■ What the exercise asks ■
Because the lines must stay identical, write out the data without changing anything.

■ Provided data ■
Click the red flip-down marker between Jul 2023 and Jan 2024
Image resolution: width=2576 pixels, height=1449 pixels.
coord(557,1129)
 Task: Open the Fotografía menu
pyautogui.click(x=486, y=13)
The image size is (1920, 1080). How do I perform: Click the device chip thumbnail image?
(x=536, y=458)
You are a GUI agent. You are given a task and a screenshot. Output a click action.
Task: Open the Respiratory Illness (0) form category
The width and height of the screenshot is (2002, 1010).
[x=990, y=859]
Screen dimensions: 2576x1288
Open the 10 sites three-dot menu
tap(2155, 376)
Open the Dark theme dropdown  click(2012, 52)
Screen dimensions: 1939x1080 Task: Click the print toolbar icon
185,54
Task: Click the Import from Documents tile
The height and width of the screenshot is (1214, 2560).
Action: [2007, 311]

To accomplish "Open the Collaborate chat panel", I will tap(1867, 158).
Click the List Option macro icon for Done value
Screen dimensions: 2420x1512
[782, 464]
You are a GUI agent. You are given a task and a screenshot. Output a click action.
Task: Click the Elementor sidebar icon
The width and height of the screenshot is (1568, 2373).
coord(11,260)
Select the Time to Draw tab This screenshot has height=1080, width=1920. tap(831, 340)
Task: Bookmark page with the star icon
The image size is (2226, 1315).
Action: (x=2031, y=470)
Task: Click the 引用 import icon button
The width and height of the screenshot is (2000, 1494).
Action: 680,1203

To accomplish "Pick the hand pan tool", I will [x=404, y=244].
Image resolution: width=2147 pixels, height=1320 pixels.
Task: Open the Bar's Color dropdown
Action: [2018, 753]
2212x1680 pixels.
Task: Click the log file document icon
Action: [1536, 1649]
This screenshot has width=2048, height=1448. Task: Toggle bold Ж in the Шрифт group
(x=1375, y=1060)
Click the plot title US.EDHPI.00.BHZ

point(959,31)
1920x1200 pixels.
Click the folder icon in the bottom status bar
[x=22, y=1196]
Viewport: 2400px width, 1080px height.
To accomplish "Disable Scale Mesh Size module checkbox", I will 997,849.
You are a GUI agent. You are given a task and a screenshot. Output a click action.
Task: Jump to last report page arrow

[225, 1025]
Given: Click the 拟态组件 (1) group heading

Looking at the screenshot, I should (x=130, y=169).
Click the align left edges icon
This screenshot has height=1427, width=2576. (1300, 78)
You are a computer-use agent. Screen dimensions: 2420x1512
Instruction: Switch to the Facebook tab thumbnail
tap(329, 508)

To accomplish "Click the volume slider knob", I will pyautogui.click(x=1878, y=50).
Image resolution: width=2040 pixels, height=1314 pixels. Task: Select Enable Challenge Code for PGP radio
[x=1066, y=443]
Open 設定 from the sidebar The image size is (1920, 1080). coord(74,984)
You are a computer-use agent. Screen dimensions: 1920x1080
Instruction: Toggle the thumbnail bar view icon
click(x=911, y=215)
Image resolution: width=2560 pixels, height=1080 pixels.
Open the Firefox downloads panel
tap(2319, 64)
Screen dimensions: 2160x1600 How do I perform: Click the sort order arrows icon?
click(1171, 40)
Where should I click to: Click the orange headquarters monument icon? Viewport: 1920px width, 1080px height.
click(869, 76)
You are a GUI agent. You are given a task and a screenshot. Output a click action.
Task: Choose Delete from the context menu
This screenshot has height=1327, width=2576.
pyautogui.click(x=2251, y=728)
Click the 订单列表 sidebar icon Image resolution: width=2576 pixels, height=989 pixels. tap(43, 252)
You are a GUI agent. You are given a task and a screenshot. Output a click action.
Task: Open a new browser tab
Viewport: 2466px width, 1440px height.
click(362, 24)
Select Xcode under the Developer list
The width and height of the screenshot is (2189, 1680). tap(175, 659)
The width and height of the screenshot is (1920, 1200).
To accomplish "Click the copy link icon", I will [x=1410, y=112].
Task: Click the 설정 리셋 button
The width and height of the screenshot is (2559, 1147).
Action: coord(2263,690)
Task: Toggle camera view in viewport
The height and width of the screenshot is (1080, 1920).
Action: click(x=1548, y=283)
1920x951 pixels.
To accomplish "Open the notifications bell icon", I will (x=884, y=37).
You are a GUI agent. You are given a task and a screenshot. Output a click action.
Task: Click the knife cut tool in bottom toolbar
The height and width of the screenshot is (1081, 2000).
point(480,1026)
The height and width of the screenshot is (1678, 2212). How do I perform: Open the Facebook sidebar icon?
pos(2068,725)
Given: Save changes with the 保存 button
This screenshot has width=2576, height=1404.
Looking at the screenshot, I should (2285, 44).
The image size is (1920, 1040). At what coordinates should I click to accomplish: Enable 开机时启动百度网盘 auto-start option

■ Answer below ■
Click the red flip-down marker between Jul 2023 and Jan 2024
Image resolution: width=2576 pixels, height=1449 pixels.
coord(557,1129)
 Task: Open the Fotografía menu
pyautogui.click(x=486, y=13)
The image size is (1920, 1080). How do I perform: Click the device chip thumbnail image?
(x=536, y=458)
You are a GUI agent. You are given a task and a screenshot. Output a click action.
Task: Open the Respiratory Illness (0) form category
The width and height of the screenshot is (2002, 1010).
[x=990, y=859]
Screen dimensions: 2576x1288
Open the 10 sites three-dot menu
tap(2155, 376)
Open the Dark theme dropdown  click(2012, 52)
Screen dimensions: 1939x1080 Task: Click the print toolbar icon
185,54
Task: Click the Import from Documents tile
The height and width of the screenshot is (1214, 2560).
Action: [2007, 311]

To accomplish "Open the Collaborate chat panel", I will tap(1867, 158).
Click the List Option macro icon for Done value
Screen dimensions: 2420x1512
[782, 464]
You are a GUI agent. You are given a task and a screenshot. Output a click action.
Task: Click the Elementor sidebar icon
The width and height of the screenshot is (1568, 2373).
coord(11,260)
Select the Time to Draw tab This screenshot has height=1080, width=1920. tap(831, 340)
Task: Bookmark page with the star icon
The image size is (2226, 1315).
Action: (x=2031, y=470)
Task: Click the 引用 import icon button
The width and height of the screenshot is (2000, 1494).
Action: 680,1203

To accomplish "Pick the hand pan tool", I will [x=404, y=244].
Image resolution: width=2147 pixels, height=1320 pixels.
Task: Open the Bar's Color dropdown
Action: [2018, 753]
2212x1680 pixels.
Task: Click the log file document icon
Action: [1536, 1649]
This screenshot has width=2048, height=1448. Task: Toggle bold Ж in the Шрифт group
(x=1375, y=1060)
Click the plot title US.EDHPI.00.BHZ

point(959,31)
1920x1200 pixels.
Click the folder icon in the bottom status bar
[x=22, y=1196]
Viewport: 2400px width, 1080px height.
To accomplish "Disable Scale Mesh Size module checkbox", I will 997,849.
You are a GUI agent. You are given a task and a screenshot. Output a click action.
Task: Jump to last report page arrow

[225, 1025]
Given: Click the 拟态组件 (1) group heading

Looking at the screenshot, I should (x=130, y=169).
Click the align left edges icon
This screenshot has height=1427, width=2576. (1300, 78)
You are a computer-use agent. Screen dimensions: 2420x1512
Instruction: Switch to the Facebook tab thumbnail
tap(329, 508)

To accomplish "Click the volume slider knob", I will pyautogui.click(x=1878, y=50).
Image resolution: width=2040 pixels, height=1314 pixels. Task: Select Enable Challenge Code for PGP radio
[x=1066, y=443]
Open 設定 from the sidebar The image size is (1920, 1080). coord(74,984)
You are a computer-use agent. Screen dimensions: 1920x1080
Instruction: Toggle the thumbnail bar view icon
click(x=911, y=215)
Image resolution: width=2560 pixels, height=1080 pixels.
Open the Firefox downloads panel
tap(2319, 64)
Screen dimensions: 2160x1600 How do I perform: Click the sort order arrows icon?
click(1171, 40)
Where should I click to: Click the orange headquarters monument icon? Viewport: 1920px width, 1080px height.
click(869, 76)
You are a GUI agent. You are given a task and a screenshot. Output a click action.
Task: Choose Delete from the context menu
This screenshot has height=1327, width=2576.
pyautogui.click(x=2251, y=728)
Click the 订单列表 sidebar icon Image resolution: width=2576 pixels, height=989 pixels. tap(43, 252)
You are a GUI agent. You are given a task and a screenshot. Output a click action.
Task: Open a new browser tab
Viewport: 2466px width, 1440px height.
click(362, 24)
Select Xcode under the Developer list
The width and height of the screenshot is (2189, 1680). tap(175, 659)
The width and height of the screenshot is (1920, 1200).
To accomplish "Click the copy link icon", I will [x=1410, y=112].
Task: Click the 설정 리셋 button
The width and height of the screenshot is (2559, 1147).
Action: coord(2263,690)
Task: Toggle camera view in viewport
The height and width of the screenshot is (1080, 1920).
Action: click(x=1548, y=283)
1920x951 pixels.
To accomplish "Open the notifications bell icon", I will (x=884, y=37).
You are a GUI agent. You are given a task and a screenshot. Output a click action.
Task: Click the knife cut tool in bottom toolbar
The height and width of the screenshot is (1081, 2000).
point(480,1026)
The height and width of the screenshot is (1678, 2212). How do I perform: Open the Facebook sidebar icon?
pos(2068,725)
Given: Save changes with the 保存 button
This screenshot has width=2576, height=1404.
Looking at the screenshot, I should (2285, 44).
The image size is (1920, 1040). At what coordinates should I click to accomplish: Enable 开机时启动百度网盘 auto-start option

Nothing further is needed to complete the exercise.